Causal dissipation in the relativistic dynamics of barotropic fluids

Abstract

This paper develops two causal four-field theories of relativistic fluid dynamics, one for viscous fluids that are barotropic and the other for viscous heat-conductive fluids that are “thermo-barotropic,” a property that is newly defined here. While similar to the deduction of a five-field theory in the authors’ article Causal dissipation for the relativistic dynamics of ideal gases [Freistühler, H. and Temple, B., Proc. R. Soc. A 473, 20160729 (2017)], the argumentation is consistently carried out in a way that stays closer to Eckart’s flow frame (than to Landau’s), and the result is directly compared with the four-field theories resulting from early proposals made by Eckart, Lichnerowicz, and Choquet-Bruhat. The key idea is to impose second-order symmetric hyperbolicity in the sense of Hughes, Kato, and Marsden [Arch. Rational Mech. Anal. 63, 273–294 (1976)], in the natural Godunov variables that make the corresponding system of perfect-fluid conservation laws symmetric hyperbolic in the first order sense.
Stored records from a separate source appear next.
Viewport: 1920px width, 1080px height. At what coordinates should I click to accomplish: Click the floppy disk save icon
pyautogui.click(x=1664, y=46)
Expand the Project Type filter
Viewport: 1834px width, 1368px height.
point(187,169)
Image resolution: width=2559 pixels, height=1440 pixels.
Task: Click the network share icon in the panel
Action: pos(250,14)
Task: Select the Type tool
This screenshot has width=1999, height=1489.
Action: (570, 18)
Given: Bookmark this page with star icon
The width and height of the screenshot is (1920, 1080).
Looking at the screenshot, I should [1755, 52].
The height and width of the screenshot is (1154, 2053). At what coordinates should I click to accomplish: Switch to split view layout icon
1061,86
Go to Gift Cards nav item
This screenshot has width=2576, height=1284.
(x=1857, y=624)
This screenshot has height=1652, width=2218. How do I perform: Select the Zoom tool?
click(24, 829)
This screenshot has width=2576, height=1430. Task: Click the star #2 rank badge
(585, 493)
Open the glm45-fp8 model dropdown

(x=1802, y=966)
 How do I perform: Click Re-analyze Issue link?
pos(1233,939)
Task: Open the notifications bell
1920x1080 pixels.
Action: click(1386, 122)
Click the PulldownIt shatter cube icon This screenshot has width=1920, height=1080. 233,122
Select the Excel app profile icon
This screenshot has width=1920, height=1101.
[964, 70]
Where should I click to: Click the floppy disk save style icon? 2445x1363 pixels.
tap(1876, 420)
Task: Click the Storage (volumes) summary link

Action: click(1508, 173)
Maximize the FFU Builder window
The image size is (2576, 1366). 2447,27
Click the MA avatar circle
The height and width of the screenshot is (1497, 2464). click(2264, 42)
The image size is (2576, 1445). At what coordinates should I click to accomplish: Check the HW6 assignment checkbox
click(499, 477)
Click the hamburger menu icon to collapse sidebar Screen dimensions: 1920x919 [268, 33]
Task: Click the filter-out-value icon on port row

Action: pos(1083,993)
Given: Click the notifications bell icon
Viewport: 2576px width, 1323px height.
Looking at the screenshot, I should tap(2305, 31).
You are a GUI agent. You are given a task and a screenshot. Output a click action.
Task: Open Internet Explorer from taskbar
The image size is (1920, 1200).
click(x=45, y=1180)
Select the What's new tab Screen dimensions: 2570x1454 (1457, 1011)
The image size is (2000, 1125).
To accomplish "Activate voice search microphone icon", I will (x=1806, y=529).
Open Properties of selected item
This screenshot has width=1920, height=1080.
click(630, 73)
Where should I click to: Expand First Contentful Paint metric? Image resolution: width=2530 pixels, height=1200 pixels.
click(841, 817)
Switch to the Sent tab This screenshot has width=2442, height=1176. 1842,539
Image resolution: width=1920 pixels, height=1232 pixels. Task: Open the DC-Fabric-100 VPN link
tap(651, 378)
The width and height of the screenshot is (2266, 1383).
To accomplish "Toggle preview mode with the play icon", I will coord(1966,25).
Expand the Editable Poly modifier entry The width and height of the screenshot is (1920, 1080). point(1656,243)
The new theory for viscous heat-conductive thermo-barotropic fluids belongs to the Hughes-Kato-Marsden class; the new theory for viscous general barotropic fluids lies on the boundary of that class. As in the five-field theory, the coefficients of bulk viscosity ζ, shear viscosity η, and, in the case of thermo-barotropic fluids, that of heat conductivity χ are free parameters, and in terms of these, the relativistic dissipation tensor is uniquely determined under three conditions which the authors propose as definitive: symmetric hyperbolicity, sharp causality, and first-order equivalence with Eckart—the requirement that the resulting equations be equivalent to the Eckart equations to leading order in ζ, η, and χ. The new theory for general viscous barotropic fluids complements the one given in the abovementioned paper for massive ideal gases. The new theory for viscous heat-conductive thermo-barotropic fluids notably includes the case of pure radiation, providing as one application a quantitative correction to the authors’ previous proposal in Causal dissipation and shock profiles in the relativistic fluid dynamics of pure radiation [Freistühler, H. and Temple, B., Proc. R. Soc. A 470, 20140055 (2014)].